Source material section start

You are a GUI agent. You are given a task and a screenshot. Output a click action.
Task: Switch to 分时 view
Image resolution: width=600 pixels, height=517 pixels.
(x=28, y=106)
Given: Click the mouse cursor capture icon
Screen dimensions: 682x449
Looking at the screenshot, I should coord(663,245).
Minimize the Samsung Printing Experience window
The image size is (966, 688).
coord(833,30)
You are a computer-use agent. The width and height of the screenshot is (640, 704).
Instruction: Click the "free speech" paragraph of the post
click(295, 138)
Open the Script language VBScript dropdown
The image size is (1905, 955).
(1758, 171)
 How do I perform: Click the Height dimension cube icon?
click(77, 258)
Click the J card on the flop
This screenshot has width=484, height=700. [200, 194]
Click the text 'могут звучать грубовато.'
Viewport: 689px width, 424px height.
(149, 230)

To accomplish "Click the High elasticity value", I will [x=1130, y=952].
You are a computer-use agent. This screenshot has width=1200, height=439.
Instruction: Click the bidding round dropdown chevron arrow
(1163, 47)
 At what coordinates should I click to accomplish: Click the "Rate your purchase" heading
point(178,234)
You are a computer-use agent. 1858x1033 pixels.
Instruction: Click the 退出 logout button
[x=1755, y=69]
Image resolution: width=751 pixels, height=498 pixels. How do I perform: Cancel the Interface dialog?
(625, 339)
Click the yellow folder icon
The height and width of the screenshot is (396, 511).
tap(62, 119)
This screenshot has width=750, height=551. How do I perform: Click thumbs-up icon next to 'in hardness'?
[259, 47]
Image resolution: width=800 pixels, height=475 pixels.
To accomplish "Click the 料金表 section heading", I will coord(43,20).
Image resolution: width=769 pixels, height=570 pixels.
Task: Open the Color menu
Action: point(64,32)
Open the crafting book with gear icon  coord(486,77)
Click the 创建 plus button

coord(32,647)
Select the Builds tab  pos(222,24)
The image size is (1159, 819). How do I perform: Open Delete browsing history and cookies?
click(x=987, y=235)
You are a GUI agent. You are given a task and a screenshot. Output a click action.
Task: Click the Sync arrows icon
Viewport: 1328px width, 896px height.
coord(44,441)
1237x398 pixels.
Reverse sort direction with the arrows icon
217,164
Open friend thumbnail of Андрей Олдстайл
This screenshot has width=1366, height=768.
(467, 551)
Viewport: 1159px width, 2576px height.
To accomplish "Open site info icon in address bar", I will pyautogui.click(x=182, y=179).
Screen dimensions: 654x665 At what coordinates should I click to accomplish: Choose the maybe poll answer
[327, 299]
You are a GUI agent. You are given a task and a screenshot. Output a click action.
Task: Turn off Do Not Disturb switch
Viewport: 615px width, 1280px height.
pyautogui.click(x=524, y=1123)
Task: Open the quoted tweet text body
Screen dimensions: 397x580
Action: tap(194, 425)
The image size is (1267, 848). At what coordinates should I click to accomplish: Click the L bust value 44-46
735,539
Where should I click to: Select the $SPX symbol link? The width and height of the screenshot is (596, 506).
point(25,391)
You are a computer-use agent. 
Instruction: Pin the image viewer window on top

Source material section end

**Your task**
The answer consists of the line holding "Screen dimensions: 654x665" and every line after it up to the end of the records, word for word.

**Output**
Screen dimensions: 654x665 At what coordinates should I click to accomplish: Choose the maybe poll answer
[327, 299]
You are a GUI agent. You are given a task and a screenshot. Output a click action.
Task: Turn off Do Not Disturb switch
Viewport: 615px width, 1280px height.
pyautogui.click(x=524, y=1123)
Task: Open the quoted tweet text body
Screen dimensions: 397x580
Action: tap(194, 425)
The image size is (1267, 848). At what coordinates should I click to accomplish: Click the L bust value 44-46
735,539
Where should I click to: Select the $SPX symbol link? The width and height of the screenshot is (596, 506).
point(25,391)
You are a computer-use agent. 
Instruction: Pin the image viewer window on top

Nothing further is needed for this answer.